The manuscript is interesting and deserves to be published. Some minor considerations are expressed below:

When first referring to “our in-house bio-databank” define this databank as “a comprehensive global genotype-phenotype database for rare diseases”, including data about when was this database established and how many samples are available.

Since all samples from the databank were already exome or genome sequenced, this point should be clearly stated in Material and Methods. Instead of start this section mentioning “Genomic DNA was extracted...” just state that “A bio-databank was established...” and give all information about the databank.

Also in Material and Methods, when referring to “Patients Five and Six”, please indicate that this is the classification used in the present study (for example, refer to Table 1), not the original patients identification in the databank.

In Figure 1, the identification “Clinical photographs of Patient Nine (II:3; Family Seven)”, should be II:2; Family Seven. Also, maybe it would be important to modify photographs in order to protect the patient identity.

In the Discussion, authors claim that “Interestingly, Patients One and Two manifested with the most severe clinical phenotypes that included liver, spleen, and kidney involvement, hemophagocytic lymphohistiocytosis, developmental delay, and even death of Patient One.” Nevertheless, according to both Table 1 and Figure 1, as well as according to the Case reports description (Supplementary Information), patient Two, instead of patient One, died. Please verify this point.

Considering the following statement “. Of note, the youngest sibling of Patient Four (III.6, Family Four, SI Appendix, Figure 1) was a heterozygous carrier of the p.(Leu1098Glufs*3) ZNFX1 variant and presented with atypical (mild) clinical features including monocytosis and thrombocytopenia, … This finding suggests that some ZNFX1-related disorder phenotypes may be elicited through haploinsufficiency even in the presence of the wild-type protein..” I wonder if it would not be interesting to evaluate the relatives in this and other affected families. Please comment on that.

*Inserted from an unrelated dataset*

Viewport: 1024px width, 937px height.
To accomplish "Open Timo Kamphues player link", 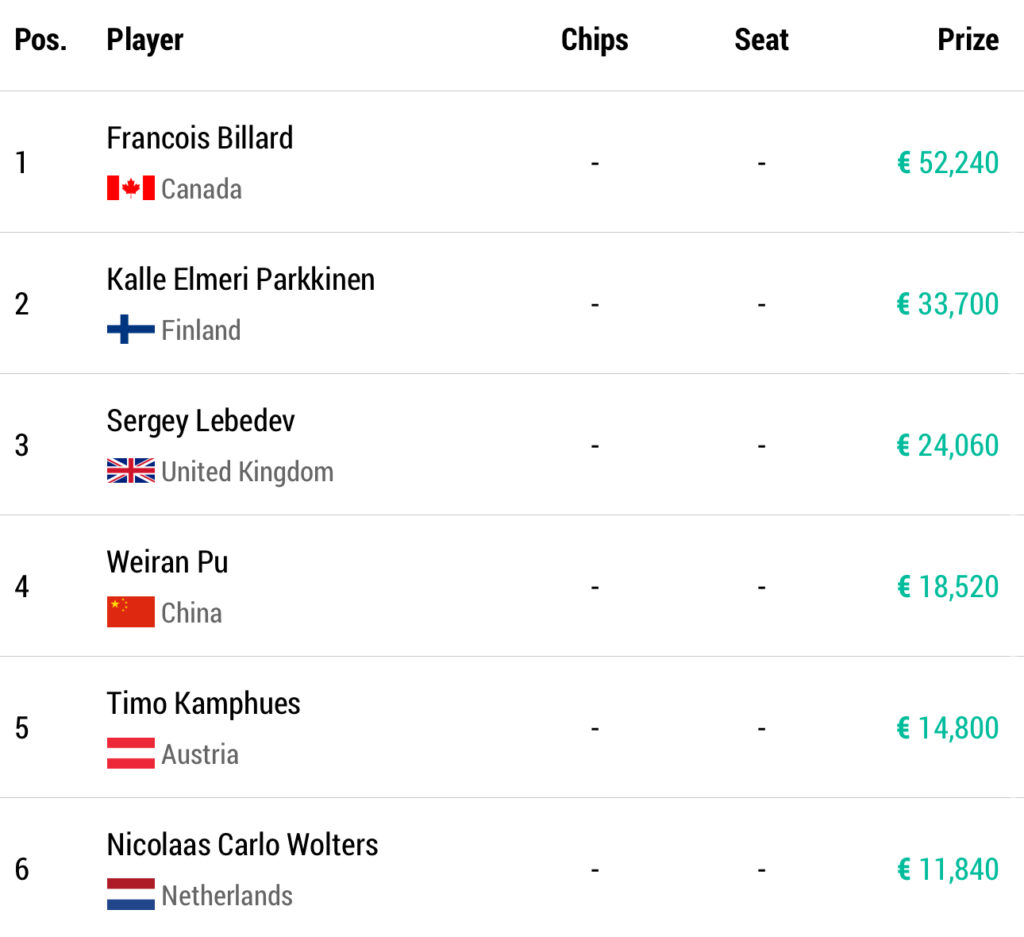I will pos(203,703).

This is a revised version of the manuscript by Alawbathani et al. describing nine patients with biallelic ZNFX1 variants with immunodeficiency, through a search in a bio/databank for rare diseases with information from genetic testing of >55,000 individuals.

The authors adequately approached all recommendations of this reviewer. Specifically, they included a mention and better description of the databank previously established, better explained patient’s notation and corrected some of the patient’s misidentifications in the Discussion and Figure 1. Also, it seems that they also adequately answered the queries of the other reviewers. In conclusion, although author’s claim that they do not have access to samples from relatives of the patients in order to provide a deeper examination of the genetic variants observed, I still believe that this manuscript is interesting and deserves to be published in its present version.